Texte à lire>
Quelle suite au processus révolutionnaire et Egypte et en Syrie?

Entretien avec Gilbert Achcar
conduit par Mathilde Rouxel

Nous reproduisons ci-dessous l’entretien avec Gilbert Achcar publié les 26 et 27 février 2018 sur le site Les clés du Moyen-Orient. Le site A l’Encontre a publié à de nombreuses reprises des articles et entretiens de Gilbert Achcar. Nous reproduisons toutefois la présentation de Gilbert Achcar faite par Les clés du Moyen-Orient et Mathilde Rouxel. 

Originaire du Liban, Gilbert Achcar a enseigné à l’Université de Paris-8, puis travaillé comme chercheur au Centre Marc Bloch de Berlin, avant d’être nommé en 2007 professeur en études du développement et relations internationales à l’Ecole des études orientales et africaines (SOAS) de l’Université de Londres.

Parmi ses nombreux ouvrages, traduits en une quinzaine de langues: Le Choc des barbaries. Terrorismes et désordre mondial (2002, 2004, 2017); La Poudrière du Moyen-Orient, avec Noam Chomsky (2007); Les Arabes et la Shoah. La guerre israélo-arabe des récits (2009); Marxisme, Orientalisme, Cosmopolitisme (2013); Le Peuple veut. Une exploration radicale du soulèvement arabe (2013); et Symptômes morbides. La rechute du soulèvement arabe (2017).

Mathilde Rouxel: Votre dernier ouvrage, Symptômes morbides. La rechute du soulèvement arabe publié en 2017 aux éditions Sinbad/Actes Sud fait suite à un premier, publié en 2013 et intitulé Le Peuple veut. Une exploration radicale du soulèvement arabe. Qu’est-ce qui vous a incité à l’écrire?

Gilbert Achcar: Cette suite devait être un chapitre de mise à jour pour la nouvelle édition de l’ouvrage. Toutefois, en travaillant dessus, je me suis vite rendu compte qu’un chapitre ne suffirait pas pour rendre compte des changements en cours. J’ai donc décidé de consacrer un nouvel ouvrage à ce qui m’apparaissait comme une nouvelle phase dans ce bouleversement qui a commencé en 2011 et que j’avais qualifié de processus révolutionnaire de longue durée, un processus devant inévitablement passer par des phases successives de révolution et de contre-révolution. Je soutiens, en effet, que la vague révolutionnaire a été retournée en 2013. Nous sommes entrés depuis lors dans une phase réactionnaire. Nous y sommes encore, même si les prémices de nouvelles explosions se font sentir de temps à autre, comme ce fut le cas de manière spectaculaire au début de cette année 2018.

Les analyses et pronostics du Peuple veut me semblent avoir été confirmés. J’expliquais alors que le processus révolutionnaire enclenché en Tunisie en décembre 2010 allait se poursuivre sur une longue période. Il m’apparaissait déjà clairement qu’il allait connaître inévitablement des hauts et des bas. Nous sommes entrés depuis 2013 dans une phase de régression à l’échelle régionale, après la vague révolutionnaire analysée dans Le Peuple veut. Dans Symptômes morbides, il s’agissait donc d’analyser les ressorts de la «rechute» après avoir analysé les ressorts du «soulèvement».

Contenu du listing>

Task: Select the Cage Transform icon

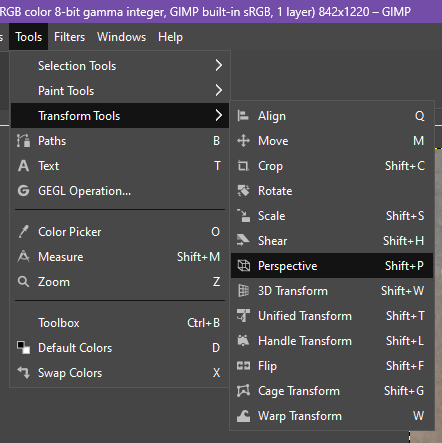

Consigne écrite>
Modifiez, s'il vous plaît, le passage de l'entretien allant de « Originaire du Liban, Gilbert » jusqu'à « soulèvement arabe (2017). » inclus, en remplaçant « professeur » par « enseignant ». Appuyez-vous uniquement sur l'entretien.

Réponse écrite>
Originaire du Liban, Gilbert Achcar a enseigné à l’Université de Paris-8, puis travaillé comme chercheur au Centre Marc Bloch de Berlin, avant d’être nommé en 2007 enseignant en études du développement et relations internationales à l’Ecole des études orientales et africaines (SOAS) de l’Université de Londres.

Parmi ses nombreux ouvrages, traduits en une quinzaine de langues: Le Choc des barbaries. Terrorismes et désordre mondial (2002, 2004, 2017); La Poudrière du Moyen-Orient, avec Noam Chomsky (2007); Les Arabes et la Shoah. La guerre israélo-arabe des récits (2009); Marxisme, Orientalisme, Cosmopolitisme (2013); Le Peuple veut. Une exploration radicale du soulèvement arabe (2013); et Symptômes morbides. La rechute du soulèvement arabe (2017).